Desde lo más profundo de mi corazón ¡Aguante Argentina!



Según el Diccionario de la Real Academia de la Lengua española:

coso1.

(Del lat. cursus, carrera).

1. m. Plaza, sitio o lugar cercado, donde se corren y lidian toros y se celebran otras fiestas públicas.

2. m. Calle principal en algunas poblaciones. El coso de Zaragoza.

3. m. ant. Curso, carrera, corriente.


coso2.

(Del lat. cossus).

1. m. carcoma (insecto coleóptero).

martes, 14 de abril de 2009

Bautismo en Argentina

Hace un año y diez días llegué al aeropuerto de Ezeiza (Buenos Aires, Argentina) con una recién comprada y grandísima maleta azul con ruedas cargada de ilusiones y, sobre todo, un puñado de miedos escondidos. Por primera vez abandonaba la placenta materna por más de un mes y la absoluta ignorancia ante el nuevo mundo que me encontraría me embriagaba y aceleraba las pulsaciones de un músculo cordial al que creía inútil desde hacía años. A causa de una situación económica personal bastante precaria llegué a Baires via Londres y Sao Paulo, realizando un largo viaje en el que sufrió demasiado mi oído izquierdo, el cual desde hace años tiene un pequeña pérdida de audición tras el paso por un quirófano (pero esa es una historia que contaré más adelante si algún día me viene en gana). Según ascendía o descendía el avión aquellos dos y tres de abril algo dentro de mi oído explotaba levemente al principio y con más y más virulencia según se sucedían las explosiones.
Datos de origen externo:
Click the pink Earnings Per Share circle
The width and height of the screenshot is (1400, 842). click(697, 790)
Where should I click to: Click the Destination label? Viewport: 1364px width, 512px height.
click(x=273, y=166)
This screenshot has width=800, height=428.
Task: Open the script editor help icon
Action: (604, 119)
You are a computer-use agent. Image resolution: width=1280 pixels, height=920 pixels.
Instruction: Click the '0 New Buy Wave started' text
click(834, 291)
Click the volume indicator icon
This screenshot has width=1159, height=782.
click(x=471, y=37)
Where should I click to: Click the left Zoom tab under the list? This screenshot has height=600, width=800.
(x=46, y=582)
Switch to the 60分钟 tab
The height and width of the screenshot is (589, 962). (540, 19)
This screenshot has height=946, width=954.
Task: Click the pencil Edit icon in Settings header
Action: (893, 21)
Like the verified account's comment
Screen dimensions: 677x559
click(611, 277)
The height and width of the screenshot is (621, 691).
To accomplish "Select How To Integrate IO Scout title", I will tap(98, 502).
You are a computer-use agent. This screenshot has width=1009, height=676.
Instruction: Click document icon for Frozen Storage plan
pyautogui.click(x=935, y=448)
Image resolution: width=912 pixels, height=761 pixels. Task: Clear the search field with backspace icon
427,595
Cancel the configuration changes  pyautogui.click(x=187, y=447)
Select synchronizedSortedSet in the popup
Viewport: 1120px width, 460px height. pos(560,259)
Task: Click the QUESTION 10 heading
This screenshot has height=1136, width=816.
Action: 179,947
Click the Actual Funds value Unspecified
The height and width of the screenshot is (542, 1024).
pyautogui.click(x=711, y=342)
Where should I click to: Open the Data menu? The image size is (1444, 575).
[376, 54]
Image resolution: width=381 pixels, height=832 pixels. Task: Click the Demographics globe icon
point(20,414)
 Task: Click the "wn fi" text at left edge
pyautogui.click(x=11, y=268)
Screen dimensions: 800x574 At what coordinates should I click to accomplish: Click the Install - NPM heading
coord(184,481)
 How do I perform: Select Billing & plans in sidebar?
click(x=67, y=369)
Por suerte, o quizá por desgracia para mi aparato auditivo, en Heathrow se sentó en la butaca de mi izquierda un mujer preciosa que resultó ser una chica menor de edad muy agradable, hija de una pareja angloargentina ya separada. La mina en cuestión no me reveló su nombre en todo el trayecto y la bauticé, como no, con el nombre de Malvina. Al ser menor de edad me pidió que le hiciese el favor de pedirle un par de gintonis, decía que sin beber no podría dormirse durante el largo vuelo. Como siempre me ha parecido de mala educación beber solo, y jamás he rechazado un trago, una de las dos ginebras me la bebí yo, prometiéndola que en seguida pediría otras dos minicopas en vaso de plástico sin saber que cuando Malvina decía que necesitaba un trago para dormirse decía una verdad absoluta. Terminó de beberse el vaso justo cuando pedía otros dos, la miré y roncaba como un lechón con la típica piel rosada del anglosajón. Y así fue como acabé bebiendo solo y viendo unos capítulos de Futurama en el monitor personal que tienen las butacas de los aviones británicos, sin poder dormir y con el miedo atenazándome los músculos. Malvina despertó al llegar a Sao Paulo y se pintó la cara, su novio le esperaba en la capital argentina. Charlamos durante el trayecto a Ezeiza, y se me pasaron los miedos para volver a mi al pisar el llano suelo bonaerense.
Las cosas no podían empezar bien, resultaba obvio. Contraté un remis (una especie de taxi privado y generalmente más caro) al cual le di mal la dirección a la que iba. Aunque sabía que una cosa era Capital Federal y otra Buenos Aires los nervios por el comienzo de mi aventura no me dejaban pensar con facilidad. Una amiga española llevaba viviendo algo más de dos años en Buenos Aires y yo me iba a quedar en su casa durante el tiempo que necesitase. Sabía que ella había tenido un novio que era hincha de Independiente de Avellaneda y, sin saber muy bien por qué, dí por hecho que ella viviría en Avellaneda, así que le dí la dirección al remisero: Güemes y Araoz, en Avellaneda, por favor. Llegamos a Avellaneda después de un trayecto de casi una hora en el que no vi, ni de lejos, una montaña, el tipo era incapaz de encontrar la dirección. Las calles eran paralelas y no parecía que se fuesen a cruzar nunca, al fin creí que lo habíamos encontrado cuando estábamos entre las canchas de Racing y de Indepediente, separadas por cien metros, me costaba creer que mi amiga viviese en ese lugar en el que no había nada. El tipo estaba muy enfadado, y yo no entendía ni por qué ni con quién, hasta que me dijo: ¿Me dejás la dirección de nuevo? Resopló ¡Acá dice Capital Federal, pelotudo! Era la primera vez que me llamaban así, y lejos de molestarme me encantó. Reí a carcajadas mientras un villero me miraba con cara de pocos amigos subido en su moto de baja cilindrada. Este hombre no me irá a dejar aquí, pensé. Y además qué diferencia de barrio, che, donde vas no tiene nada que ver con esto. Llegué vivo a la casa de mi amiga, al barrio de Palermo, en Capital Federal, un barrio de familias acomodadas que sin parecerse en nada a mi querido Chamberí me hacía sentirme en él. Eso sí, al remisero le pagué de más, era lo justo, y yo entonces tenía bastante dinero.